- _Exercise goal_: Please write out all of the records below exactly as they appear.

● ● ●

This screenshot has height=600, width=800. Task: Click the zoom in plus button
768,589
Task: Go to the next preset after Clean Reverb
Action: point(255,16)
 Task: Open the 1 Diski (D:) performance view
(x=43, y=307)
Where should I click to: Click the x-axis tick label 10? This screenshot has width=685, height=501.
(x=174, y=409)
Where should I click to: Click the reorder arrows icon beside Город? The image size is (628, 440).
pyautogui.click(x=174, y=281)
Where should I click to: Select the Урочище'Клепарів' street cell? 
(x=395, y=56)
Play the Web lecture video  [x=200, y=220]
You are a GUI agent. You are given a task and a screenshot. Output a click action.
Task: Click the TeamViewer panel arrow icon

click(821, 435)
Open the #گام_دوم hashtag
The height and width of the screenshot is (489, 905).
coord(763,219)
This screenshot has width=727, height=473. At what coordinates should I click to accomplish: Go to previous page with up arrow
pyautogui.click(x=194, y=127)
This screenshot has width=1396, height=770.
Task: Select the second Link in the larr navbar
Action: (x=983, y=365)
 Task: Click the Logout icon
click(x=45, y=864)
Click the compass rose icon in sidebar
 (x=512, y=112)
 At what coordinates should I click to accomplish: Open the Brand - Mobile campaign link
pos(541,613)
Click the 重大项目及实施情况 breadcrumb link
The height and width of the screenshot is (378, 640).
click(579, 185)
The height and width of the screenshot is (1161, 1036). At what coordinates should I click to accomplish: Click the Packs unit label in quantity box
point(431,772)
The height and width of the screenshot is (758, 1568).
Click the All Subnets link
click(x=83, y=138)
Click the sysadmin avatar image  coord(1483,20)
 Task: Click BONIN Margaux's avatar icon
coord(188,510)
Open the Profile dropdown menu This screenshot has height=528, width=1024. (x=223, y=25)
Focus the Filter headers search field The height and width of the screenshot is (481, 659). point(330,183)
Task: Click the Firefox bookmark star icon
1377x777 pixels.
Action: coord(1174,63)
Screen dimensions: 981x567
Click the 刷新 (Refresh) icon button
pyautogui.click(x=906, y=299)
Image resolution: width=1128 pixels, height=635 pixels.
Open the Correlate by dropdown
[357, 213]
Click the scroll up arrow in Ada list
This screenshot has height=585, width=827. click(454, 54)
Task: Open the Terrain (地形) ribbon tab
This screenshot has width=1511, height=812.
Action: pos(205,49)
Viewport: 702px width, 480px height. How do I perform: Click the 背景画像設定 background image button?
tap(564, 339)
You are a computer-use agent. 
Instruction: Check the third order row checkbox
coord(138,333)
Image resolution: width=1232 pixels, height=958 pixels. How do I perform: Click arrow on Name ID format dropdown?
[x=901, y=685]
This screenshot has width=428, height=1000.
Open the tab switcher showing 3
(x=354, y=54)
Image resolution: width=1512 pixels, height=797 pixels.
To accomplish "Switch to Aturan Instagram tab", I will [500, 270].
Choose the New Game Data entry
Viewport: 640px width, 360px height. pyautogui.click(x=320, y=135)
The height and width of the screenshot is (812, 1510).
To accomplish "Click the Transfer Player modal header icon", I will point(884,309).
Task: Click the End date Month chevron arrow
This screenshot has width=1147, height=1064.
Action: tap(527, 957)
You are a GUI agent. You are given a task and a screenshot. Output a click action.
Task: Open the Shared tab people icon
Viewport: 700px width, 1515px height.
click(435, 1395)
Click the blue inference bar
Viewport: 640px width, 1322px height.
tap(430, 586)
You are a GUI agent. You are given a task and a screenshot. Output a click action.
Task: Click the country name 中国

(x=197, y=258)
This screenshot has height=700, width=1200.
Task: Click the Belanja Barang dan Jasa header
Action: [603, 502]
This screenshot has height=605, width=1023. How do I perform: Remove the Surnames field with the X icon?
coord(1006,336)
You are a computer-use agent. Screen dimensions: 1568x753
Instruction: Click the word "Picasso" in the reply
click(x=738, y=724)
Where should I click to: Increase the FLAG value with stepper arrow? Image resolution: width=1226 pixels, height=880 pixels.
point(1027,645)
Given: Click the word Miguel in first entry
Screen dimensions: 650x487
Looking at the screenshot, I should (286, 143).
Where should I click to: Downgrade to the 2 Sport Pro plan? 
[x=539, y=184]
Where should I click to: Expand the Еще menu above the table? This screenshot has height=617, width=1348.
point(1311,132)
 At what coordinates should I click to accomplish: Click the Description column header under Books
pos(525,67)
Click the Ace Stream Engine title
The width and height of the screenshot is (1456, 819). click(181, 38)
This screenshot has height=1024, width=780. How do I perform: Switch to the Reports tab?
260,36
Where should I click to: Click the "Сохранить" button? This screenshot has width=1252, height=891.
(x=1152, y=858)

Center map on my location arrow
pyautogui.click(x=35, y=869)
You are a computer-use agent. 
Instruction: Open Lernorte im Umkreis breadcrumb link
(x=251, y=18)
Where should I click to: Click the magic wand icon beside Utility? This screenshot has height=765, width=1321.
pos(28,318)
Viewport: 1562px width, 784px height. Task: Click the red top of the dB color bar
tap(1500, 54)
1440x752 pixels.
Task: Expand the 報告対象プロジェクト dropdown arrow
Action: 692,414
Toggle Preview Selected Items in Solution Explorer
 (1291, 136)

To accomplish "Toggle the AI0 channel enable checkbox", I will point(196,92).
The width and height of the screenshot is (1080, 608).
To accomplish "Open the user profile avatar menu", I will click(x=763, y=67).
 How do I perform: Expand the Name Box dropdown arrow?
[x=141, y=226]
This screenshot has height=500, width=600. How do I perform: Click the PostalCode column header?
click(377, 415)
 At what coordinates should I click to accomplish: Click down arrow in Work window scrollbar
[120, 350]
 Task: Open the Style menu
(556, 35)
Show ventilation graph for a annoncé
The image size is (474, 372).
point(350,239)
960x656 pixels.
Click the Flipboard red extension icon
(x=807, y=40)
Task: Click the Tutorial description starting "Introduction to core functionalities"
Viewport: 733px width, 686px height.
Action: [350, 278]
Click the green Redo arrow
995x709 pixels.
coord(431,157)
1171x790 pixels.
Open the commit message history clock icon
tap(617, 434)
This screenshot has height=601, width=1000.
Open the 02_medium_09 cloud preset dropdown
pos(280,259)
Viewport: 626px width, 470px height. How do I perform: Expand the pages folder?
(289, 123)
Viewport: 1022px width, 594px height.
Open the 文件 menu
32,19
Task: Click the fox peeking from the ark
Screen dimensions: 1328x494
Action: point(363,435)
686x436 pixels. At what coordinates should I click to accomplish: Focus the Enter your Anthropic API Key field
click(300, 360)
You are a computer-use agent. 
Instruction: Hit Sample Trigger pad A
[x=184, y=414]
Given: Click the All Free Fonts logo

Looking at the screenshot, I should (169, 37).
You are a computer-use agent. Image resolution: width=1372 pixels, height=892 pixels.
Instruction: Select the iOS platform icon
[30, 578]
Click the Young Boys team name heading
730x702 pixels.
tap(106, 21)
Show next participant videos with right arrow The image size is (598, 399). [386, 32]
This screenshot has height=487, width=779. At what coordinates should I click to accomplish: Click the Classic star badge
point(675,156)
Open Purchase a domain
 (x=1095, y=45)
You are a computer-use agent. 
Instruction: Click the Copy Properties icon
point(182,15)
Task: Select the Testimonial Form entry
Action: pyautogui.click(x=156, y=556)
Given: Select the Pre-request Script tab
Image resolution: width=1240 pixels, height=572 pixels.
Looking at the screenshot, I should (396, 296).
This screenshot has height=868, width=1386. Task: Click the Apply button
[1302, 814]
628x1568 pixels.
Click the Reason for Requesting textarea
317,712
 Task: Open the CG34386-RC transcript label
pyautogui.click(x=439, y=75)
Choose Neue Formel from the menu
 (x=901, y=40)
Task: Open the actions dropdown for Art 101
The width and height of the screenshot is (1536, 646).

● ● ●

- _Solution for this exercise_:
This screenshot has height=600, width=800. Task: Click the zoom in plus button
768,589
Task: Go to the next preset after Clean Reverb
Action: point(255,16)
 Task: Open the 1 Diski (D:) performance view
(x=43, y=307)
Where should I click to: Click the x-axis tick label 10? This screenshot has width=685, height=501.
(x=174, y=409)
Where should I click to: Click the reorder arrows icon beside Город? The image size is (628, 440).
pyautogui.click(x=174, y=281)
Where should I click to: Select the Урочище'Клепарів' street cell? 
(x=395, y=56)
Play the Web lecture video  [x=200, y=220]
You are a GUI agent. You are given a task and a screenshot. Output a click action.
Task: Click the TeamViewer panel arrow icon

click(821, 435)
Open the #گام_دوم hashtag
The height and width of the screenshot is (489, 905).
coord(763,219)
This screenshot has width=727, height=473. At what coordinates should I click to accomplish: Go to previous page with up arrow
pyautogui.click(x=194, y=127)
This screenshot has width=1396, height=770.
Task: Select the second Link in the larr navbar
Action: (x=983, y=365)
 Task: Click the Logout icon
click(x=45, y=864)
Click the compass rose icon in sidebar
 (x=512, y=112)
 At what coordinates should I click to accomplish: Open the Brand - Mobile campaign link
pos(541,613)
Click the 重大项目及实施情况 breadcrumb link
The height and width of the screenshot is (378, 640).
click(579, 185)
The height and width of the screenshot is (1161, 1036). At what coordinates should I click to accomplish: Click the Packs unit label in quantity box
point(431,772)
The height and width of the screenshot is (758, 1568).
Click the All Subnets link
click(x=83, y=138)
Click the sysadmin avatar image  coord(1483,20)
 Task: Click BONIN Margaux's avatar icon
coord(188,510)
Open the Profile dropdown menu This screenshot has height=528, width=1024. (x=223, y=25)
Focus the Filter headers search field The height and width of the screenshot is (481, 659). point(330,183)
Task: Click the Firefox bookmark star icon
1377x777 pixels.
Action: coord(1174,63)
Screen dimensions: 981x567
Click the 刷新 (Refresh) icon button
pyautogui.click(x=906, y=299)
Image resolution: width=1128 pixels, height=635 pixels.
Open the Correlate by dropdown
[357, 213]
Click the scroll up arrow in Ada list
This screenshot has height=585, width=827. click(454, 54)
Task: Open the Terrain (地形) ribbon tab
This screenshot has width=1511, height=812.
Action: pos(205,49)
Viewport: 702px width, 480px height. How do I perform: Click the 背景画像設定 background image button?
tap(564, 339)
You are a computer-use agent. 
Instruction: Check the third order row checkbox
coord(138,333)
Image resolution: width=1232 pixels, height=958 pixels. How do I perform: Click arrow on Name ID format dropdown?
[x=901, y=685]
This screenshot has width=428, height=1000.
Open the tab switcher showing 3
(x=354, y=54)
Image resolution: width=1512 pixels, height=797 pixels.
To accomplish "Switch to Aturan Instagram tab", I will [500, 270].
Choose the New Game Data entry
Viewport: 640px width, 360px height. pyautogui.click(x=320, y=135)
The height and width of the screenshot is (812, 1510).
To accomplish "Click the Transfer Player modal header icon", I will point(884,309).
Task: Click the End date Month chevron arrow
This screenshot has width=1147, height=1064.
Action: tap(527, 957)
You are a GUI agent. You are given a task and a screenshot. Output a click action.
Task: Open the Shared tab people icon
Viewport: 700px width, 1515px height.
click(435, 1395)
Click the blue inference bar
Viewport: 640px width, 1322px height.
tap(430, 586)
You are a GUI agent. You are given a task and a screenshot. Output a click action.
Task: Click the country name 中国

(x=197, y=258)
This screenshot has height=700, width=1200.
Task: Click the Belanja Barang dan Jasa header
Action: [603, 502]
This screenshot has height=605, width=1023. How do I perform: Remove the Surnames field with the X icon?
coord(1006,336)
You are a computer-use agent. Screen dimensions: 1568x753
Instruction: Click the word "Picasso" in the reply
click(x=738, y=724)
Where should I click to: Increase the FLAG value with stepper arrow? Image resolution: width=1226 pixels, height=880 pixels.
point(1027,645)
Given: Click the word Miguel in first entry
Screen dimensions: 650x487
Looking at the screenshot, I should (286, 143).
Where should I click to: Downgrade to the 2 Sport Pro plan? 
[x=539, y=184]
Where should I click to: Expand the Еще menu above the table? This screenshot has height=617, width=1348.
point(1311,132)
 At what coordinates should I click to accomplish: Click the Description column header under Books
pos(525,67)
Click the Ace Stream Engine title
The width and height of the screenshot is (1456, 819). click(181, 38)
This screenshot has height=1024, width=780. How do I perform: Switch to the Reports tab?
260,36
Where should I click to: Click the "Сохранить" button? This screenshot has width=1252, height=891.
(x=1152, y=858)

Center map on my location arrow
pyautogui.click(x=35, y=869)
You are a computer-use agent. 
Instruction: Open Lernorte im Umkreis breadcrumb link
(x=251, y=18)
Where should I click to: Click the magic wand icon beside Utility? This screenshot has height=765, width=1321.
pos(28,318)
Viewport: 1562px width, 784px height. Task: Click the red top of the dB color bar
tap(1500, 54)
1440x752 pixels.
Task: Expand the 報告対象プロジェクト dropdown arrow
Action: 692,414
Toggle Preview Selected Items in Solution Explorer
 (1291, 136)

To accomplish "Toggle the AI0 channel enable checkbox", I will point(196,92).
The width and height of the screenshot is (1080, 608).
To accomplish "Open the user profile avatar menu", I will click(x=763, y=67).
 How do I perform: Expand the Name Box dropdown arrow?
[x=141, y=226]
This screenshot has height=500, width=600. How do I perform: Click the PostalCode column header?
click(377, 415)
 At what coordinates should I click to accomplish: Click down arrow in Work window scrollbar
[120, 350]
 Task: Open the Style menu
(556, 35)
Show ventilation graph for a annoncé
The image size is (474, 372).
point(350,239)
960x656 pixels.
Click the Flipboard red extension icon
(x=807, y=40)
Task: Click the Tutorial description starting "Introduction to core functionalities"
Viewport: 733px width, 686px height.
Action: [350, 278]
Click the green Redo arrow
995x709 pixels.
coord(431,157)
1171x790 pixels.
Open the commit message history clock icon
tap(617, 434)
This screenshot has height=601, width=1000.
Open the 02_medium_09 cloud preset dropdown
pos(280,259)
Viewport: 626px width, 470px height. How do I perform: Expand the pages folder?
(289, 123)
Viewport: 1022px width, 594px height.
Open the 文件 menu
32,19
Task: Click the fox peeking from the ark
Screen dimensions: 1328x494
Action: point(363,435)
686x436 pixels. At what coordinates should I click to accomplish: Focus the Enter your Anthropic API Key field
click(300, 360)
You are a computer-use agent. 
Instruction: Hit Sample Trigger pad A
[x=184, y=414]
Given: Click the All Free Fonts logo

Looking at the screenshot, I should (169, 37).
You are a computer-use agent. Image resolution: width=1372 pixels, height=892 pixels.
Instruction: Select the iOS platform icon
[30, 578]
Click the Young Boys team name heading
730x702 pixels.
tap(106, 21)
Show next participant videos with right arrow The image size is (598, 399). [386, 32]
This screenshot has height=487, width=779. At what coordinates should I click to accomplish: Click the Classic star badge
point(675,156)
Open Purchase a domain
 (x=1095, y=45)
You are a computer-use agent. 
Instruction: Click the Copy Properties icon
point(182,15)
Task: Select the Testimonial Form entry
Action: pyautogui.click(x=156, y=556)
Given: Select the Pre-request Script tab
Image resolution: width=1240 pixels, height=572 pixels.
Looking at the screenshot, I should (396, 296).
This screenshot has height=868, width=1386. Task: Click the Apply button
[1302, 814]
628x1568 pixels.
Click the Reason for Requesting textarea
317,712
 Task: Open the CG34386-RC transcript label
pyautogui.click(x=439, y=75)
Choose Neue Formel from the menu
 (x=901, y=40)
Task: Open the actions dropdown for Art 101
The width and height of the screenshot is (1536, 646).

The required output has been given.